Braden Matejka survived a bullet to the head during the Las Vegas shooting massacre. Now he is receiving death threats from people who believe in a conspiracy theory that casts doubt on whether anyone was hurt in the shooting.
Matejka, a Canadian, was among more than 500 people who were injured during the Oct. 1 massacre at the Route 91 Harvest festival. The alleged gunman, Stephen Paddock, killed 58 people before turning the gun on himself, police say.
“You are a lying piece of [expletive] and I hope someone truly shoots you in the head,” one Facebook user wrote to Matejka in the days following the shooting.
“Your soul is disgusting and dark!
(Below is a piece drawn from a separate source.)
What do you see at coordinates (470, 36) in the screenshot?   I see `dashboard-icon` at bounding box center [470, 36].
You will Pay for the consequences,” wrote another.
People have also started using Matejka’s photos to make memes with crude captions, his family told the Guardian.
Matejka shut down his social media accounts, but his relatives are still being targeted by people who believe that the deadliest shooting in modern U.S. history was a hoax.
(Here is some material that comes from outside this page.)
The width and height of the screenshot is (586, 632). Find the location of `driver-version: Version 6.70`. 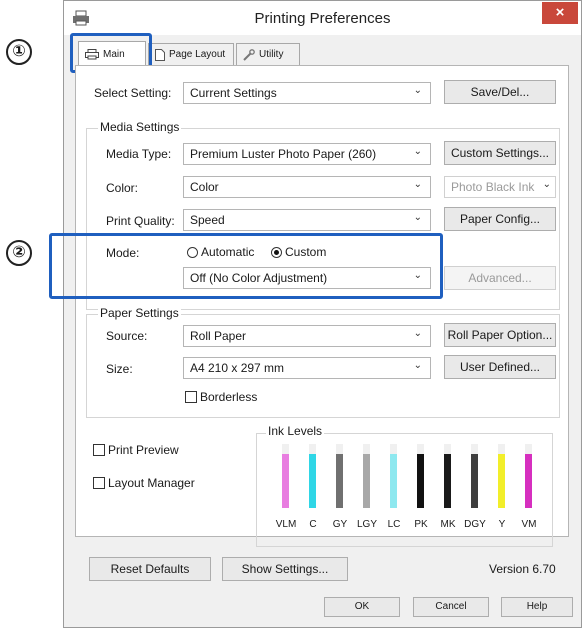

“There are all these families dealing with likely the most horrific thing they’ll ever experience, and they are also met with hate and anger and are being attacked online about being part of some conspiracy,” Taylor Matejka, the survivor’s brother, said. “It’s madness I can’t imagine the thought process of these people. Do they know that we are actual people?”
Matejka posted a photo of his bullet wound on a GoFundMe page that he started to collect funds for medical expenses.
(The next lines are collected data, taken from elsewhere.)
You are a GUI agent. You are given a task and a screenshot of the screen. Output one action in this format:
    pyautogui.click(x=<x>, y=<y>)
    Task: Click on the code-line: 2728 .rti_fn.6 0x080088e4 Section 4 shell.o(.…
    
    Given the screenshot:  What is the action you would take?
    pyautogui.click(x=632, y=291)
Authorities working the case have drastically clamped down on the information they release about the shooting, prompting people to fill in the void online.
The theory that the entire shooting was a hoax is on the fringes of the discussion and has been dismissed by independent reporters investigating the shooting in Las Vegas.
People who subscribe to the hoax theory call the survivors “crisis actors” saying they were hired to pose as victims. Taylor Matejka tried to respond to a few of the theorists online but says none wanted to hear his reasoning.
“A really sad part of this is that a lot of people think they’re fighting the good fight and exposing truth,” he said.
Matejka traveled to Las Vegas with his girlfriend Amanda Homulos to celebrate his 30th birthday. When the shooting started, Matejka was hit by a bullet in the head and knocked to the ground. The couple got inside the car of another concert attendee who drove them to a hospital.
Matejka’s wound was not serious.
“I’m just so grateful that we’re still here, and I can’t express how sorry I am for the people that didn’t make it,” Homulos told The Associated Press.
On Wednesday, the spokesperson for the investigation, Clark County Sheriff Joe Lombardo, gave the first interview in more than two weeks to a local television station. Prior to that, on Oct. 13, he read prepared remarks at a press conference and did not take questions.
Lombardo did not reveal anything new about the investigation, except for a personal hunch that Paddock’s girlfriend, Marilou Danley, may be withholding information from investigators.
Addressing the conspiracy theories, he said that the notion that the federal authorities and “police are trying to hide stuff or are conspiring together to hide stuff is ridiculous.”
He reserved a special criticism for people who accuse victims and families of faking injuries and deaths.
“I’m amazed at people’s mental state to post the stuff that they post,” Lombardo told KLAS. “I probably shouldn’t tell you this, but I wish I could locate some of these individuals or have them present themselves to me personally and I’ll show them what happened out there.”